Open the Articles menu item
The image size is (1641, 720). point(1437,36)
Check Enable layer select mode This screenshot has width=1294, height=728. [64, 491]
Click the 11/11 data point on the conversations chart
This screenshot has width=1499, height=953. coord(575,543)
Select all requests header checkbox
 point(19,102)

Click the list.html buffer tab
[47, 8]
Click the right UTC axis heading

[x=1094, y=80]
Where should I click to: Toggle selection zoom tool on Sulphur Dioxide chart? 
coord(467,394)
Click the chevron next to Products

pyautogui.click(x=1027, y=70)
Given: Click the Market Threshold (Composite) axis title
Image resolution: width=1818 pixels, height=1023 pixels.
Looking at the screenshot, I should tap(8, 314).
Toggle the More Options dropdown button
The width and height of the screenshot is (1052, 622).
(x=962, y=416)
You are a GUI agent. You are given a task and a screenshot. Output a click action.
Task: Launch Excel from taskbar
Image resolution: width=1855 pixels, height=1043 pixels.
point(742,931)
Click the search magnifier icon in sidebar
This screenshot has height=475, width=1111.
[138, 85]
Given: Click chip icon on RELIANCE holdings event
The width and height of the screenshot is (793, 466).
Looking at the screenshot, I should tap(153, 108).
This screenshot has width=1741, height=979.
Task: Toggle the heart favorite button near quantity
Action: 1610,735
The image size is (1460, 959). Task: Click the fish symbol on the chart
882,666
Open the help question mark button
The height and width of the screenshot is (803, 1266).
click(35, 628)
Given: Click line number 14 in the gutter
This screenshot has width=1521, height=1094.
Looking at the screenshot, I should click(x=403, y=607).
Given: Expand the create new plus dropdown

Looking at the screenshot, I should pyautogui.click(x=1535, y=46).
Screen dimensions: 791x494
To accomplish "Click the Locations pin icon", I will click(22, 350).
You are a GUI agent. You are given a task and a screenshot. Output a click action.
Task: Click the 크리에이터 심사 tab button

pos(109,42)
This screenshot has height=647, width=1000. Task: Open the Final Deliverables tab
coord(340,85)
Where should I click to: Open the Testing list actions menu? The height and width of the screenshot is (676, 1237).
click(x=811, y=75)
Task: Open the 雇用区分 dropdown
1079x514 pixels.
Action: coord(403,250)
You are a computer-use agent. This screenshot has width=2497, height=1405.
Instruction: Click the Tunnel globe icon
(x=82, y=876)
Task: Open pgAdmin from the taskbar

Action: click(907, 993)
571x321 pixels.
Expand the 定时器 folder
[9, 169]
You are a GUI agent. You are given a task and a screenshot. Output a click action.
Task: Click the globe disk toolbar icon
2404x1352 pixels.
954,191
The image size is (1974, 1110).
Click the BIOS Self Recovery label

+-------+

WHAT IS REQUIRED — Could you return all of the data exactly as written?

SOLUTION FOR THIS PROBLEM —
Open the Articles menu item
The image size is (1641, 720). point(1437,36)
Check Enable layer select mode This screenshot has width=1294, height=728. [64, 491]
Click the 11/11 data point on the conversations chart
This screenshot has width=1499, height=953. coord(575,543)
Select all requests header checkbox
 point(19,102)

Click the list.html buffer tab
[47, 8]
Click the right UTC axis heading

[x=1094, y=80]
Where should I click to: Toggle selection zoom tool on Sulphur Dioxide chart? 
coord(467,394)
Click the chevron next to Products

pyautogui.click(x=1027, y=70)
Given: Click the Market Threshold (Composite) axis title
Image resolution: width=1818 pixels, height=1023 pixels.
Looking at the screenshot, I should tap(8, 314).
Toggle the More Options dropdown button
The width and height of the screenshot is (1052, 622).
(x=962, y=416)
You are a GUI agent. You are given a task and a screenshot. Output a click action.
Task: Launch Excel from taskbar
Image resolution: width=1855 pixels, height=1043 pixels.
point(742,931)
Click the search magnifier icon in sidebar
This screenshot has height=475, width=1111.
[138, 85]
Given: Click chip icon on RELIANCE holdings event
The width and height of the screenshot is (793, 466).
Looking at the screenshot, I should tap(153, 108).
This screenshot has width=1741, height=979.
Task: Toggle the heart favorite button near quantity
Action: 1610,735
The image size is (1460, 959). Task: Click the fish symbol on the chart
882,666
Open the help question mark button
The height and width of the screenshot is (803, 1266).
click(35, 628)
Given: Click line number 14 in the gutter
This screenshot has width=1521, height=1094.
Looking at the screenshot, I should click(x=403, y=607).
Given: Expand the create new plus dropdown

Looking at the screenshot, I should pyautogui.click(x=1535, y=46).
Screen dimensions: 791x494
To accomplish "Click the Locations pin icon", I will click(22, 350).
You are a GUI agent. You are given a task and a screenshot. Output a click action.
Task: Click the 크리에이터 심사 tab button

pos(109,42)
This screenshot has height=647, width=1000. Task: Open the Final Deliverables tab
coord(340,85)
Where should I click to: Open the Testing list actions menu? The height and width of the screenshot is (676, 1237).
click(x=811, y=75)
Task: Open the 雇用区分 dropdown
1079x514 pixels.
Action: coord(403,250)
You are a computer-use agent. This screenshot has width=2497, height=1405.
Instruction: Click the Tunnel globe icon
(x=82, y=876)
Task: Open pgAdmin from the taskbar

Action: click(907, 993)
571x321 pixels.
Expand the 定时器 folder
[9, 169]
You are a GUI agent. You are given a task and a screenshot. Output a click action.
Task: Click the globe disk toolbar icon
2404x1352 pixels.
954,191
The image size is (1974, 1110).
Click the BIOS Self Recovery label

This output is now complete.